_TASK REQUIREMENTS_. Convert the data from the line with "Disable Papierkorb leeren checkbox" up to and including the last line into a JSON list of strings, one string per line, with blank lines and pictures left out.

-- START OF RECORDS PROVIDED --

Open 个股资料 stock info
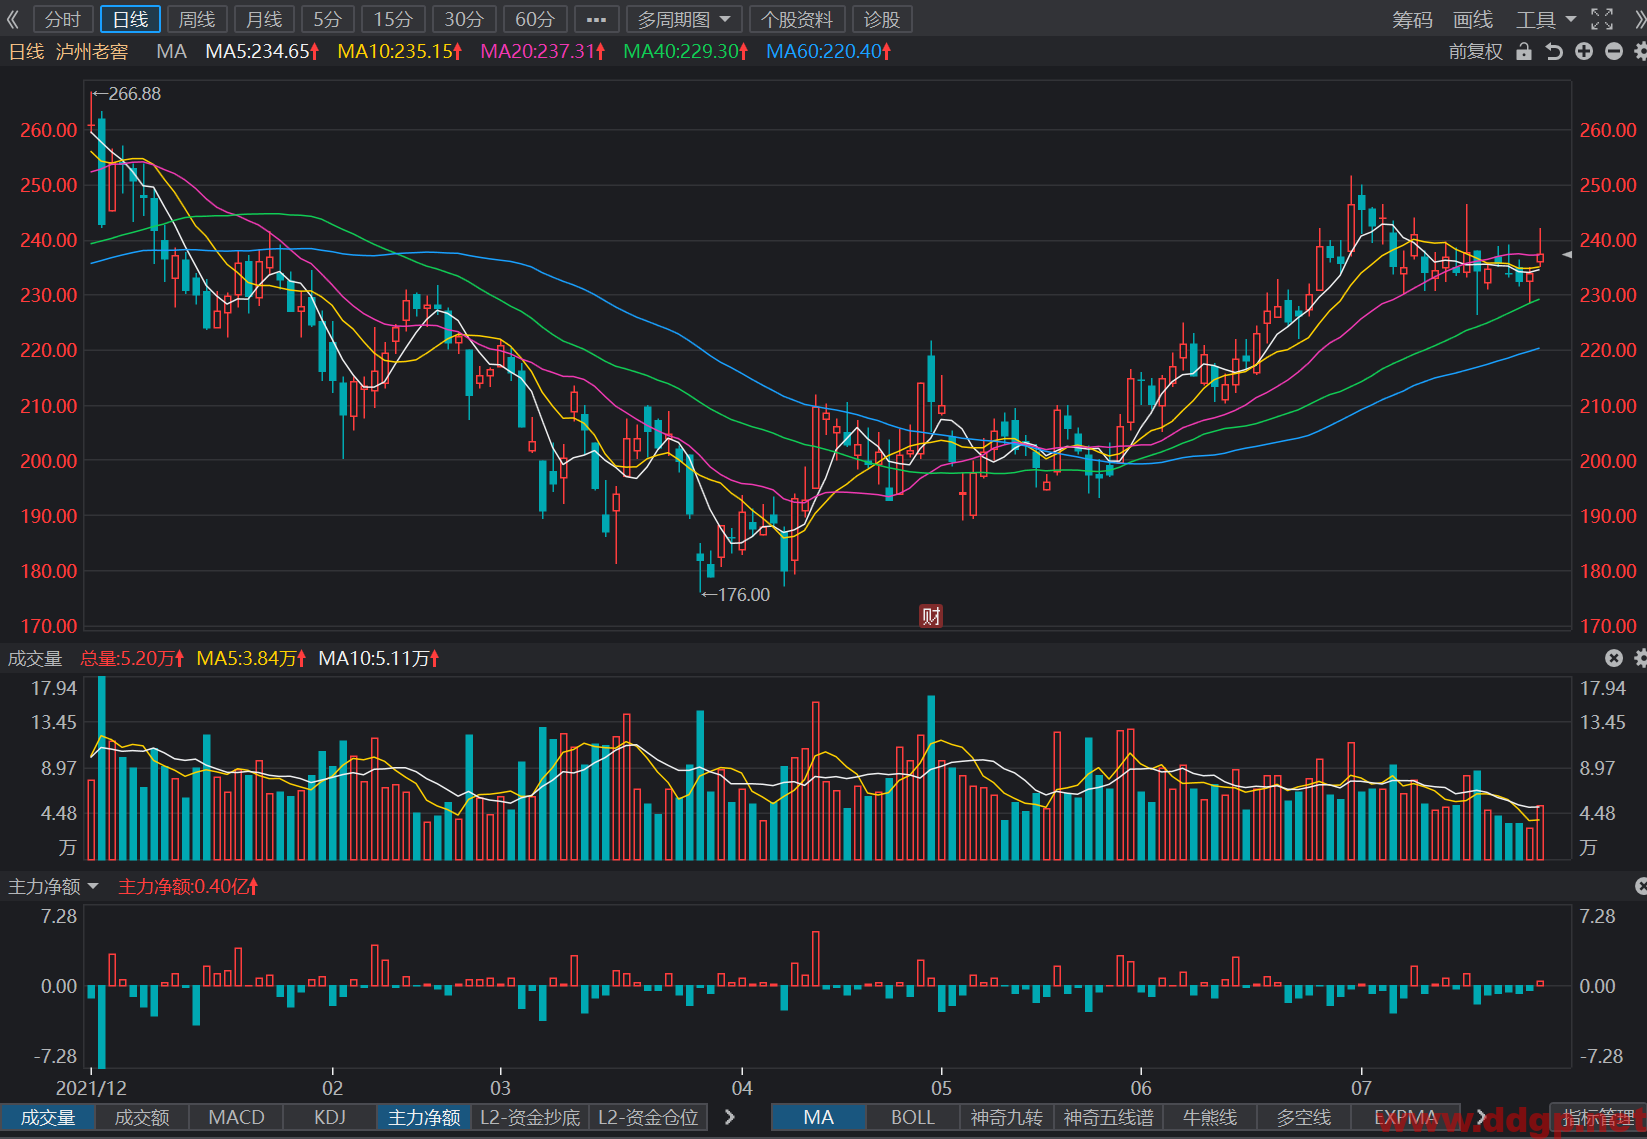click(797, 19)
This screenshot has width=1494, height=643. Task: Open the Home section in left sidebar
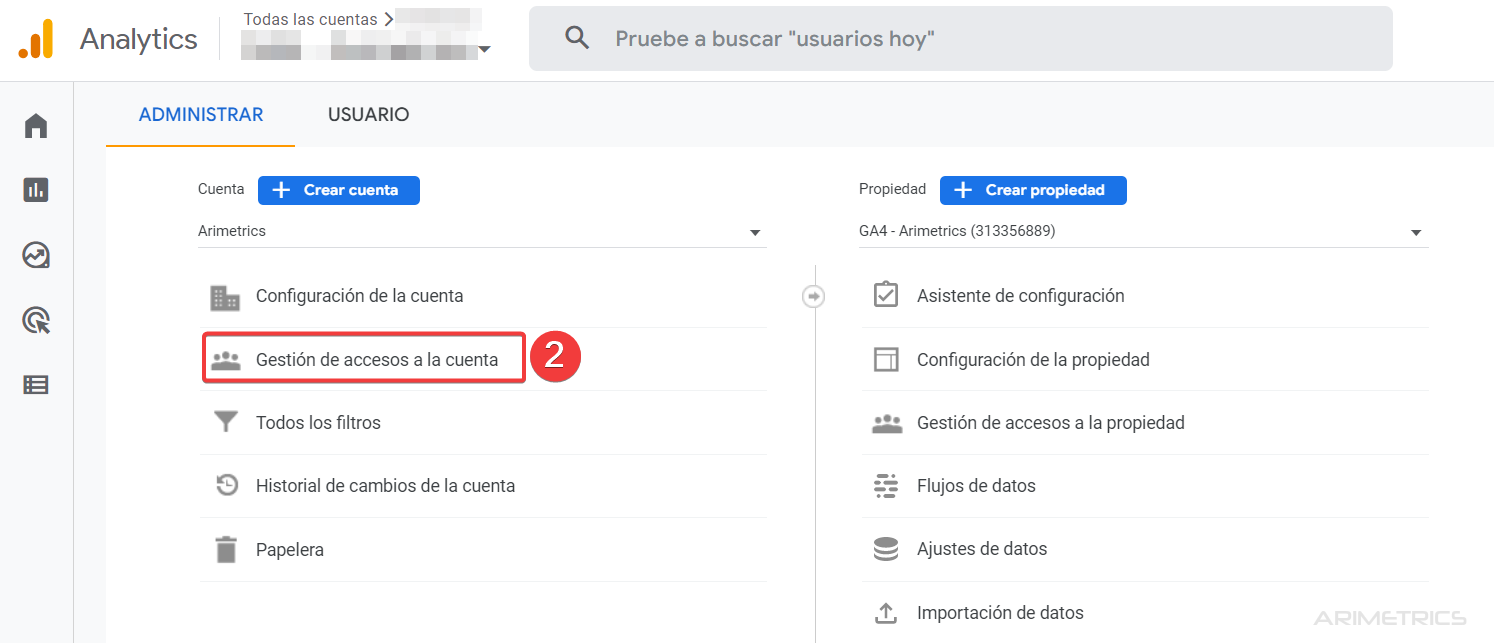(36, 125)
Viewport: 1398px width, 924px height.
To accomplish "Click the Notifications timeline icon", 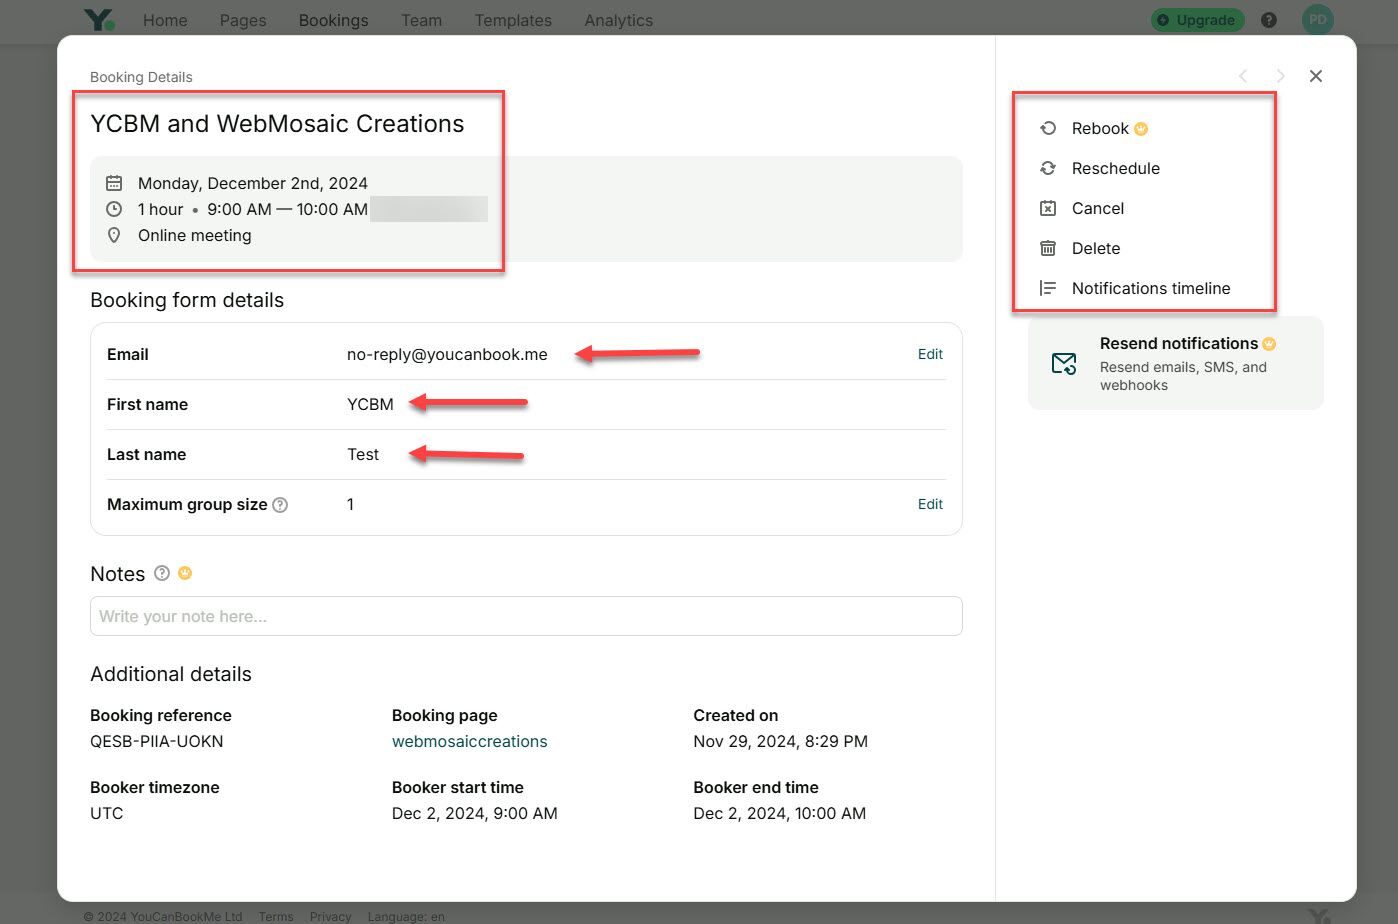I will [x=1048, y=288].
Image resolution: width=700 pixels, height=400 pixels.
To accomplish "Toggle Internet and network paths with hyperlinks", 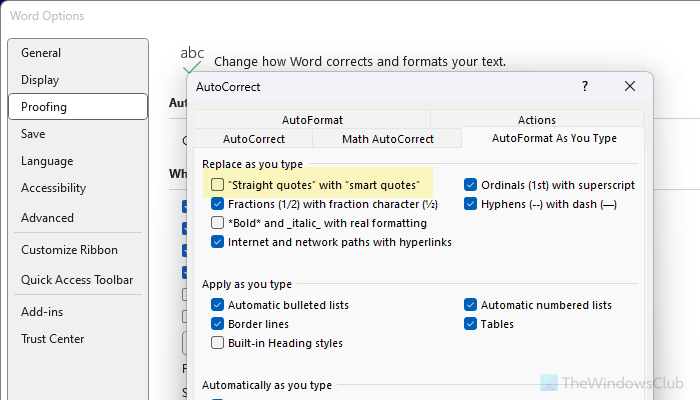I will pyautogui.click(x=218, y=242).
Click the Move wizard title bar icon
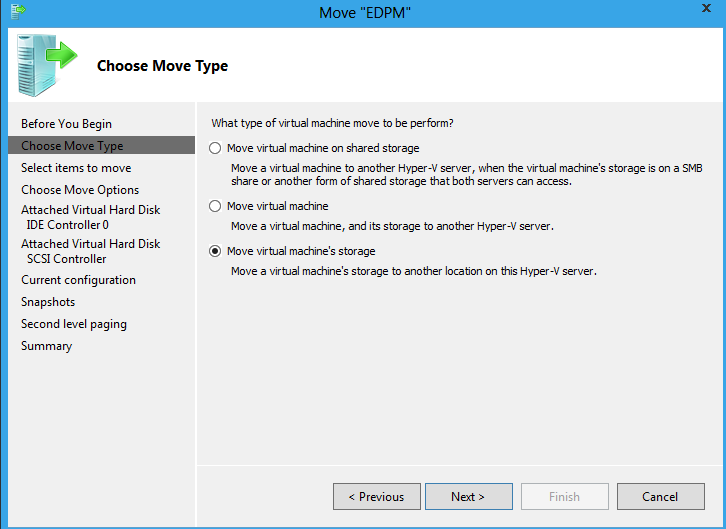Screen dimensions: 726x529 [18, 11]
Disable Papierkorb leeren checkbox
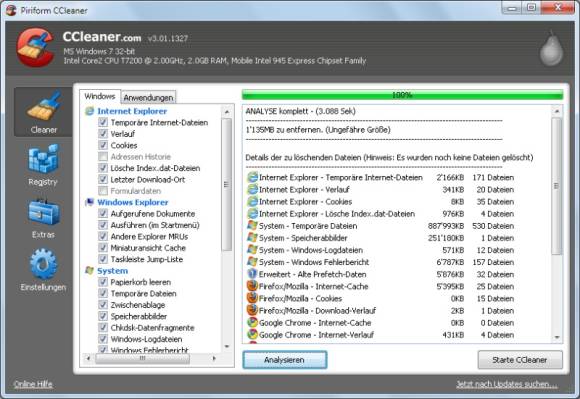The width and height of the screenshot is (580, 399). tap(103, 282)
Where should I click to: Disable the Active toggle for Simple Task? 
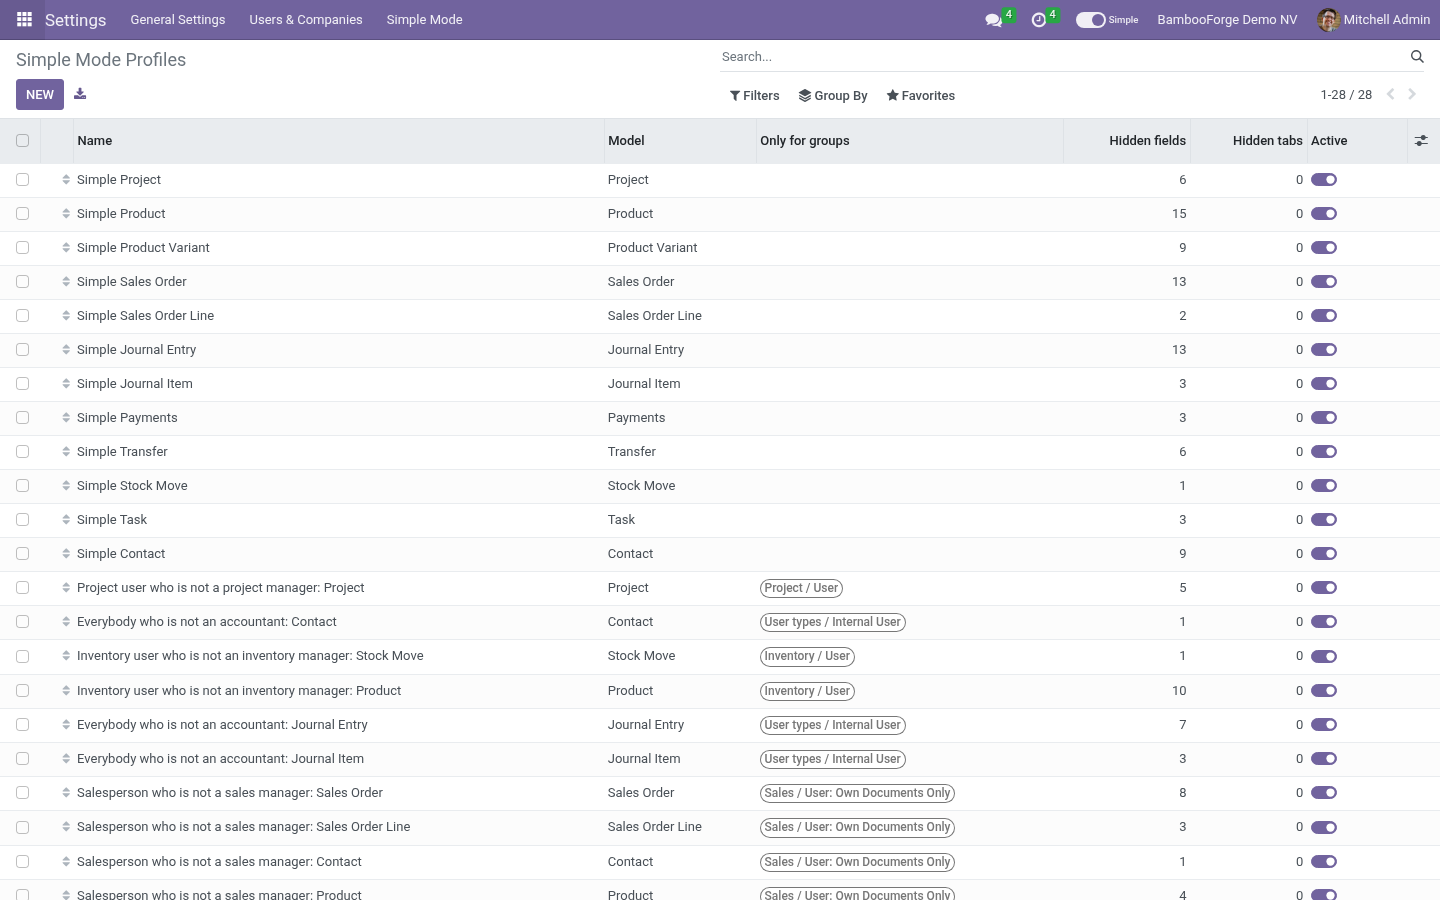pos(1324,520)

-- END OF RECORDS PROVIDED --

_RESPONSE_.
[
  "Disable Papierkorb leeren checkbox",
  "The width and height of the screenshot is (580, 399). tap(103, 282)",
  "Where should I click to: Disable the Active toggle for Simple Task? ",
  "pos(1324,520)"
]